Extracted information:
____________________
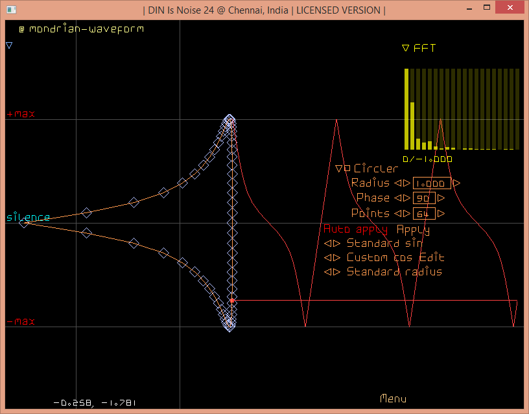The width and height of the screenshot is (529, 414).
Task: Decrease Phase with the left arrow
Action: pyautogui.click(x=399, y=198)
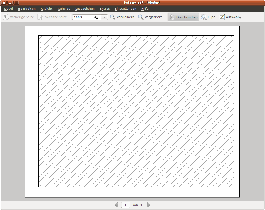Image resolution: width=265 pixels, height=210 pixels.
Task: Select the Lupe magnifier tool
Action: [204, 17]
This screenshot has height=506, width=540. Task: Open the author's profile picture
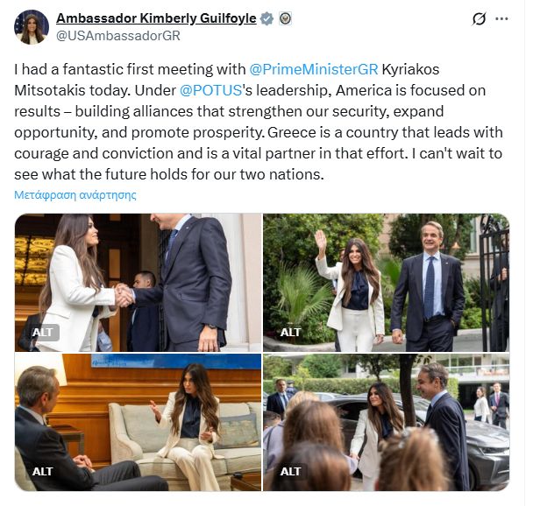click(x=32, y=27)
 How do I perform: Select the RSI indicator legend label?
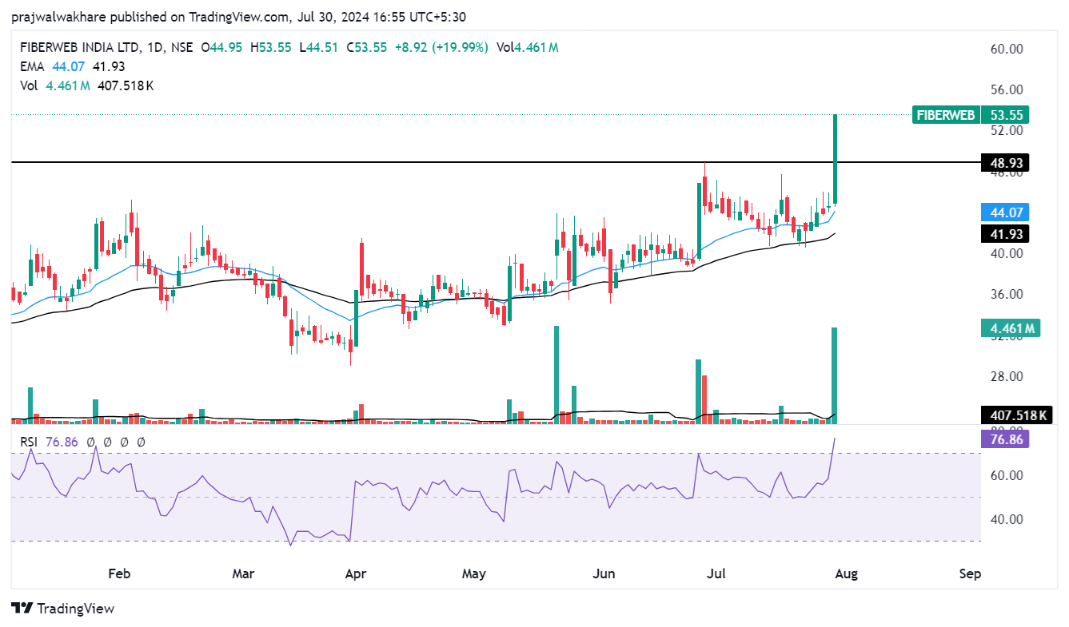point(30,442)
____________________
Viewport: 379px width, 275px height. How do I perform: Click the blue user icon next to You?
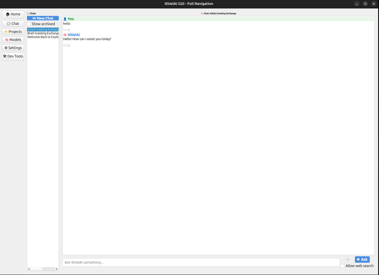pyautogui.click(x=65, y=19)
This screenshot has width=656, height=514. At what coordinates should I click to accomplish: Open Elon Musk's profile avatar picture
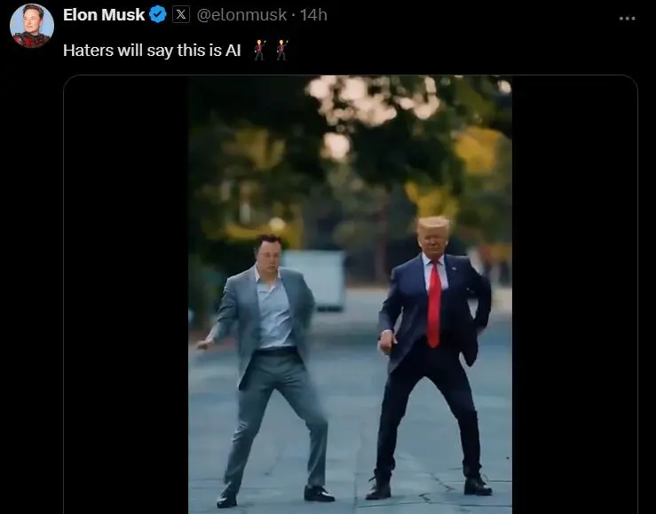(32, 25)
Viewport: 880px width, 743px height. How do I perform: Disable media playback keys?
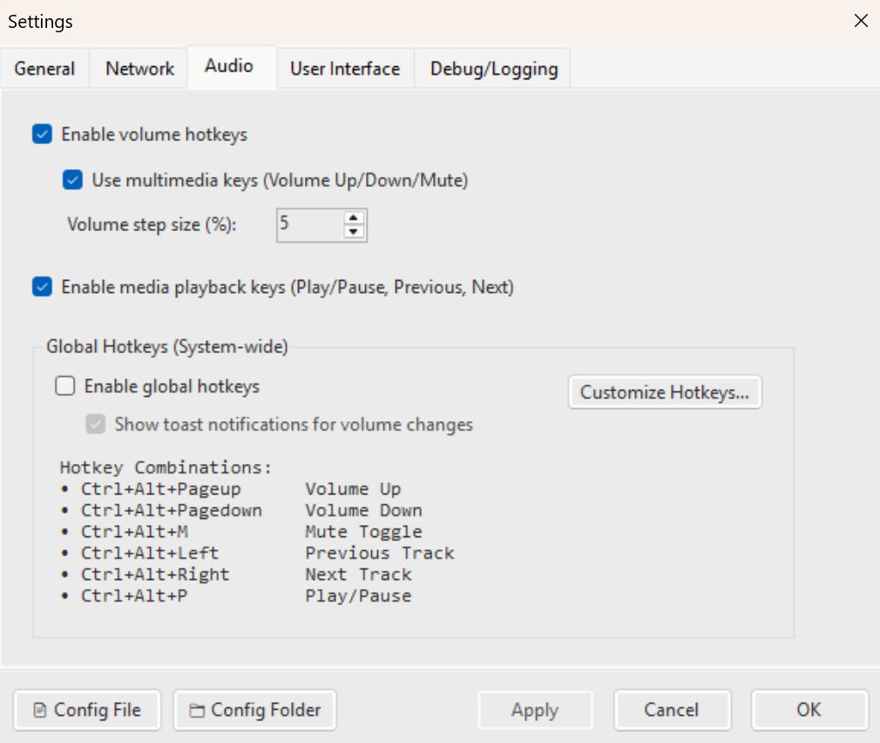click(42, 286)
____________________
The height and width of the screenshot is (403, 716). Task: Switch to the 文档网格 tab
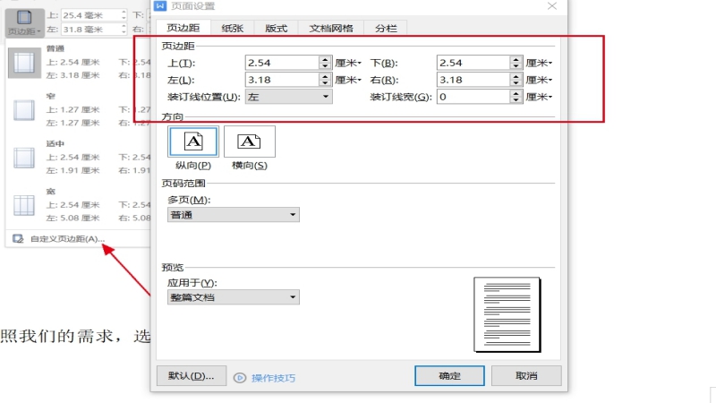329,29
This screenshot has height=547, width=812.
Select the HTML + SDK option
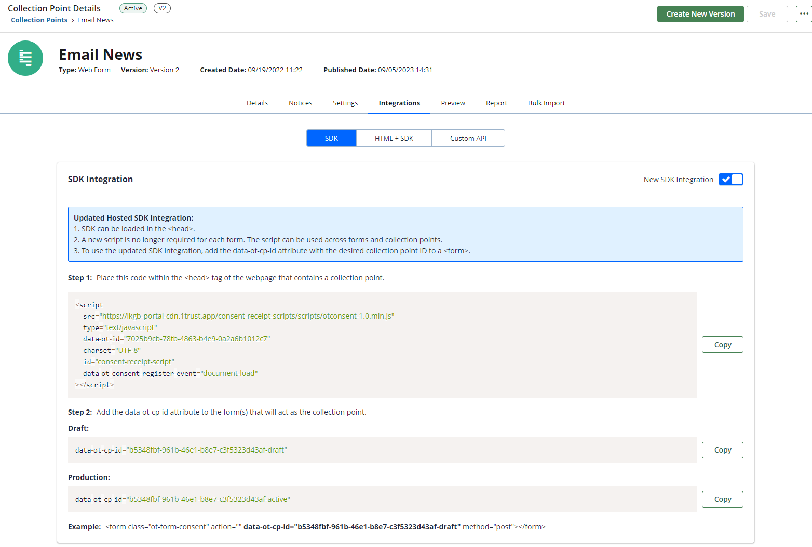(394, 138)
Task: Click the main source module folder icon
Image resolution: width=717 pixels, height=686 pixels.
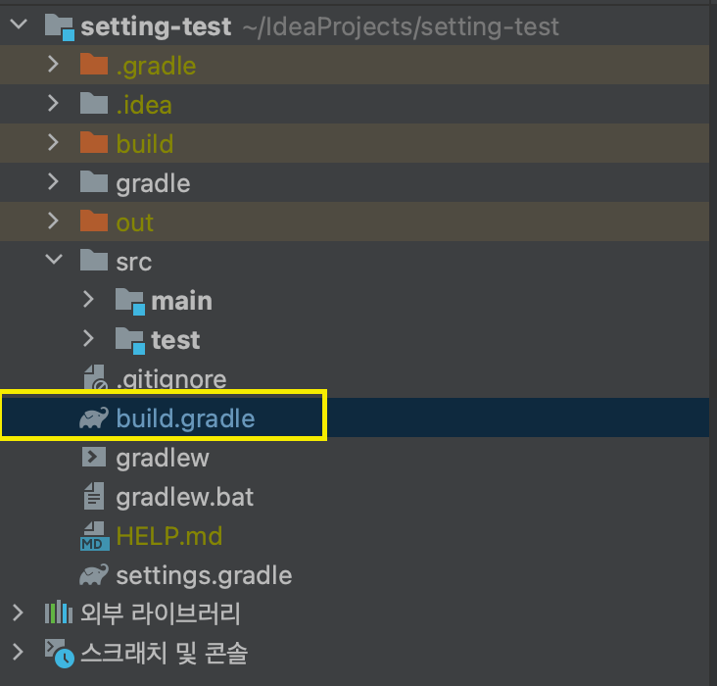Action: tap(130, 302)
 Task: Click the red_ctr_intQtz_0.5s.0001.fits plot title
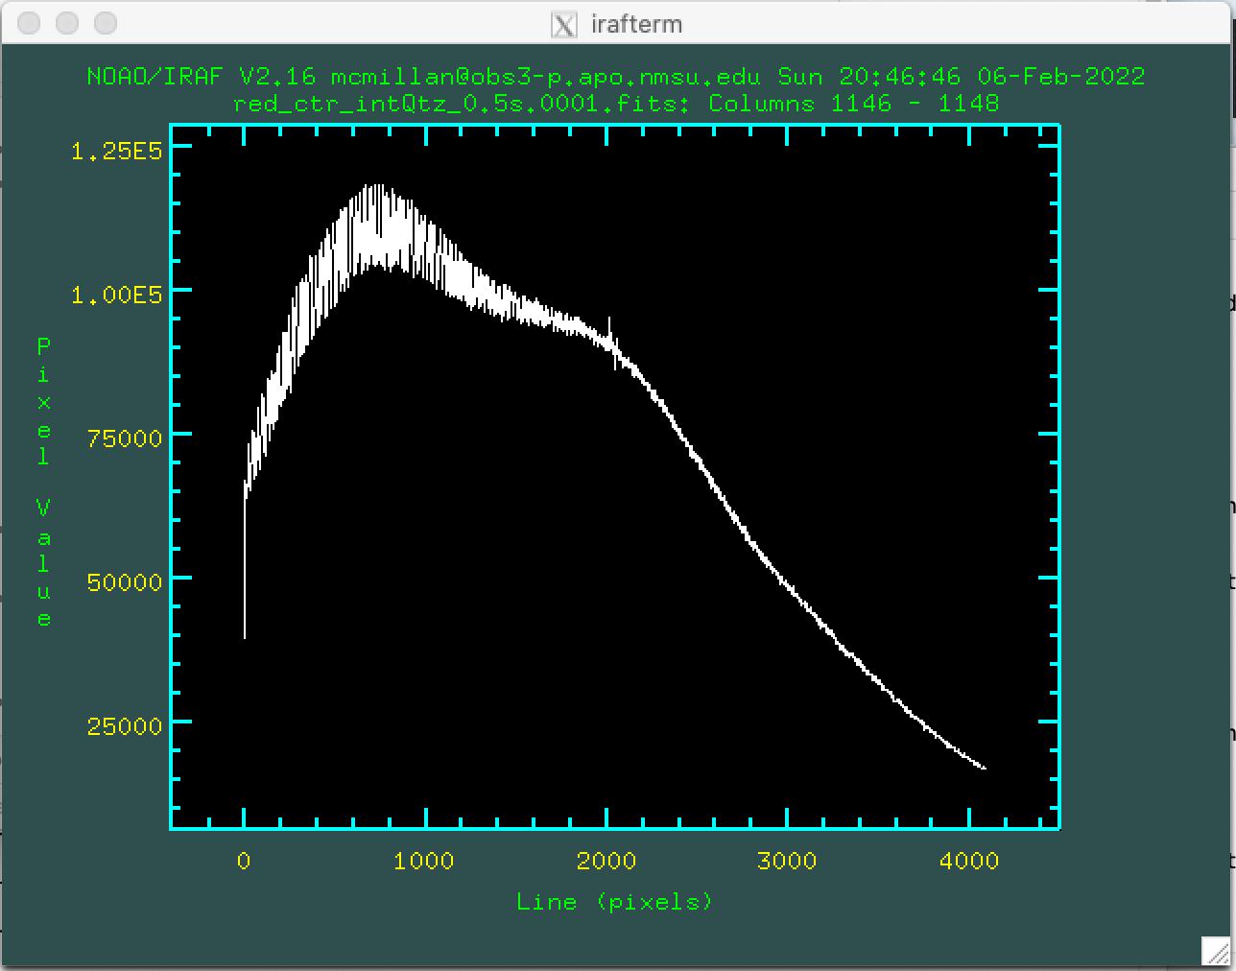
____________________
Problem statement: Scale the records from the line with "This screenshot has height=506, width=540." up to and including the line with "point(30,442)". Reproduce every line in that range, requests included, and multiply each coordinate in the answers by 2.2, rounding to whole numbers with halves rounded up. Leave the pictures out.

Solved exercise:
This screenshot has height=506, width=540. Task: Open the author's profile picture
click(x=70, y=59)
 How do I perform: Select the RSI indicator legend label?
point(66,972)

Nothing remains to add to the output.